Tuteur et vaccination grippe A : qui autorise quoi ?

La pandémie de grippe A soulève la question des autorisations de vaccination. Cette question se pose pour tout type de vaccination, mais la polémique autour des risques liés au vaccin contre la grippe A exacerbe les positions et l'on observe de nombreuses confusions.

 

Principaux articles de loi

L'article principal qui détermine les rôles du majeur, du tuteur et du juge est l'article 459 du Code Civil :

"Hors les cas prévus à l'article 458, la personne protégée prend seule les décisions relatives à sa personne dans la mesure où son état le permet.

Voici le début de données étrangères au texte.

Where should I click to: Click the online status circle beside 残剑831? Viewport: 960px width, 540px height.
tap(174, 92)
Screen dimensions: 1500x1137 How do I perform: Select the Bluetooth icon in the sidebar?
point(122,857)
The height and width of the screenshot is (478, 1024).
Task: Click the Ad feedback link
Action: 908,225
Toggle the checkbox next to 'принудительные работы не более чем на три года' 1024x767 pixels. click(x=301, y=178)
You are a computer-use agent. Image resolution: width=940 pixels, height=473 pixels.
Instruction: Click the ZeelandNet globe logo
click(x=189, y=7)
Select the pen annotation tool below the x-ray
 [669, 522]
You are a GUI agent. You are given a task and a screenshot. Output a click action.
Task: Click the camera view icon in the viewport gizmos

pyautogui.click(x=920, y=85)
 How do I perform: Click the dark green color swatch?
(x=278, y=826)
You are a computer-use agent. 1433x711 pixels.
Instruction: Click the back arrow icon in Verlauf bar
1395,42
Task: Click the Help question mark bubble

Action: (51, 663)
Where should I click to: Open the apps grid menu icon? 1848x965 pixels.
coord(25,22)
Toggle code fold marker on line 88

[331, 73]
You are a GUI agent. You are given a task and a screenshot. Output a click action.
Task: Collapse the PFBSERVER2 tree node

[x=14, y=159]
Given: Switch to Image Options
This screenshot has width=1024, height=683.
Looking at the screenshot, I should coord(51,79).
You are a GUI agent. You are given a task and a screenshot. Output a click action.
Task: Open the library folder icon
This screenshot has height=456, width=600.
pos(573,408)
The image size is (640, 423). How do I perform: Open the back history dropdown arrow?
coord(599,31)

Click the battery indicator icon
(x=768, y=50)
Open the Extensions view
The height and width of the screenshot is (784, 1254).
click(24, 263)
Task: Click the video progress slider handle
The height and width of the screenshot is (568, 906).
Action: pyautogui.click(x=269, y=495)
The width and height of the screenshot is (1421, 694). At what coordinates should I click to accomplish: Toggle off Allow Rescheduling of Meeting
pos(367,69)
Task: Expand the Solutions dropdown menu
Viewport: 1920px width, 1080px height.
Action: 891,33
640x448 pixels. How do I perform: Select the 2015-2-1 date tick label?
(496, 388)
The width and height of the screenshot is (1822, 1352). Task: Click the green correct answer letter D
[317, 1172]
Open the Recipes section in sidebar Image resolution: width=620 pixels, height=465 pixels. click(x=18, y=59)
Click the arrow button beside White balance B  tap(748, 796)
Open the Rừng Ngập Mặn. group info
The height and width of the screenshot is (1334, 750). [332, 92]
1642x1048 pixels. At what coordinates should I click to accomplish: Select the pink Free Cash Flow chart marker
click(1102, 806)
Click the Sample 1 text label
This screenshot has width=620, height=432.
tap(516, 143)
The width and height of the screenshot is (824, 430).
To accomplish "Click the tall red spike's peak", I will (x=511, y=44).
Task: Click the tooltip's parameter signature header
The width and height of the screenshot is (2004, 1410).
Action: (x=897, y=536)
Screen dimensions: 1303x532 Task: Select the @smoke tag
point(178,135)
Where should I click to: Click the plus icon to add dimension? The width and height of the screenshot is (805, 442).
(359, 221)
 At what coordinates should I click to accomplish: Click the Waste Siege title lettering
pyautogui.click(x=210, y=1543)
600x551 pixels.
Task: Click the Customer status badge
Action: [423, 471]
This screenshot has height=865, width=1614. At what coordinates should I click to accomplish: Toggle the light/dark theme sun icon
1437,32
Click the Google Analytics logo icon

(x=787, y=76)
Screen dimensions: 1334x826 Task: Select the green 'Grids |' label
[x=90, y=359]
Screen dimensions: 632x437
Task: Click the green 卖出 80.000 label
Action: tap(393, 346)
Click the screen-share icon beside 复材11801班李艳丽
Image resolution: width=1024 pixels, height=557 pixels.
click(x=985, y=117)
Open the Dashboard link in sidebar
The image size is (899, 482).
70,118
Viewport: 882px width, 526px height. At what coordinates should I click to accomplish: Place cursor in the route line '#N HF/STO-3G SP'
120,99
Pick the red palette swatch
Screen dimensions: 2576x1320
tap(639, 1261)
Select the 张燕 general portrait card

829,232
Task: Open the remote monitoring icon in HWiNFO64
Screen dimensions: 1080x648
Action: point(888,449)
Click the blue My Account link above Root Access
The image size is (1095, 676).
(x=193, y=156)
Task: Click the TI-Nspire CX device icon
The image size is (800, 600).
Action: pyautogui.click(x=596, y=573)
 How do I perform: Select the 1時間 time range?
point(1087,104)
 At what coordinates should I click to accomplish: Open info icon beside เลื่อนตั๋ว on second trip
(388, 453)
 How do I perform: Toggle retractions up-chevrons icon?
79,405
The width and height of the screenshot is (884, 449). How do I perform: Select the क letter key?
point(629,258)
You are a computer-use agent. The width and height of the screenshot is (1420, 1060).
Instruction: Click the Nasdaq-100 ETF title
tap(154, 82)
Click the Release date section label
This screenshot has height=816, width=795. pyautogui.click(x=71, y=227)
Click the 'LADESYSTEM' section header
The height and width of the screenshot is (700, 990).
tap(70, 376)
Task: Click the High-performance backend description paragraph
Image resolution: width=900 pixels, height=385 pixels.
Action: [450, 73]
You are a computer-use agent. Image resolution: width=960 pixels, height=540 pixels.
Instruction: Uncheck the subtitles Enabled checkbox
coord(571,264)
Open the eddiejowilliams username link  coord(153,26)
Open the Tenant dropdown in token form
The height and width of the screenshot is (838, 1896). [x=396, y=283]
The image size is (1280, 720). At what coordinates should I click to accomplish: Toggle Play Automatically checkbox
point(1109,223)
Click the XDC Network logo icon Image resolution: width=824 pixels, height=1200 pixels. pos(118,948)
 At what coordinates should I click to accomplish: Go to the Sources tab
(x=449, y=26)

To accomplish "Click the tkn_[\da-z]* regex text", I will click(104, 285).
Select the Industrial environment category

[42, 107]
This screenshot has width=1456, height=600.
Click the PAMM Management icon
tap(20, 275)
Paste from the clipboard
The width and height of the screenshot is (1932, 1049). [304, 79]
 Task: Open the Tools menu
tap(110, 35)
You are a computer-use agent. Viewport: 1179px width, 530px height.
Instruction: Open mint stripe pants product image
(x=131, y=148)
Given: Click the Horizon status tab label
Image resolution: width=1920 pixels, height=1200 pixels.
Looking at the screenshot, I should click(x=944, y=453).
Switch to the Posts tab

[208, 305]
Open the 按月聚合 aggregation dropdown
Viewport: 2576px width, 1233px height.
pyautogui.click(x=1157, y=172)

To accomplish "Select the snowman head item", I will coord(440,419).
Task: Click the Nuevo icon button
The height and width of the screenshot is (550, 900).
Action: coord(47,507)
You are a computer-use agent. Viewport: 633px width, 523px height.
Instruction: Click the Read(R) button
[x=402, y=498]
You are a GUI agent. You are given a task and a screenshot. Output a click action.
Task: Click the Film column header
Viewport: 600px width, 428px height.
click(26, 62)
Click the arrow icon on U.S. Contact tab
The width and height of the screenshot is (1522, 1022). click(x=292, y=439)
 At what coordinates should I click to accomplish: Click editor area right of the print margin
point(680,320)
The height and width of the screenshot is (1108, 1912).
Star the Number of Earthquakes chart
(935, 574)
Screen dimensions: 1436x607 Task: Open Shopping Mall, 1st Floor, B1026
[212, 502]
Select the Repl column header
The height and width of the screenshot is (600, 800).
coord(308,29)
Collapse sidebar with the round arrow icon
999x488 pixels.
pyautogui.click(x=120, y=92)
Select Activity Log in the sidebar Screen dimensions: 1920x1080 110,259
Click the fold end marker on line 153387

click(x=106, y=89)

Lorsque l'état de la personne protégée ne lui permet pas de prendre seule une décision personnelle éclairée, le juge ou le conseil de famille s'il a été constitué peut prévoir qu'elle bénéficiera, pour l'ensemble des actes relatifs à sa personne ou ceux d'entre eux qu'il énumère, de l'assistance de la personne chargée de sa protection. Au cas où cette assistance ne suffirait pas, il peut, le cas échéant après l'ouverture d'une mesure de tutelle, autoriser le tuteur à représenter l'intéressé.

La personne chargée de la protection du majeur peut prendre à l'égard de celui-ci les mesures de protection strictement nécessaires pour mettre fin au danger que, du fait de son comportement, l'intéressé ferait courir à lui-même. Elle en informe sans délai le juge ou le conseil de famille s'il a été constitué.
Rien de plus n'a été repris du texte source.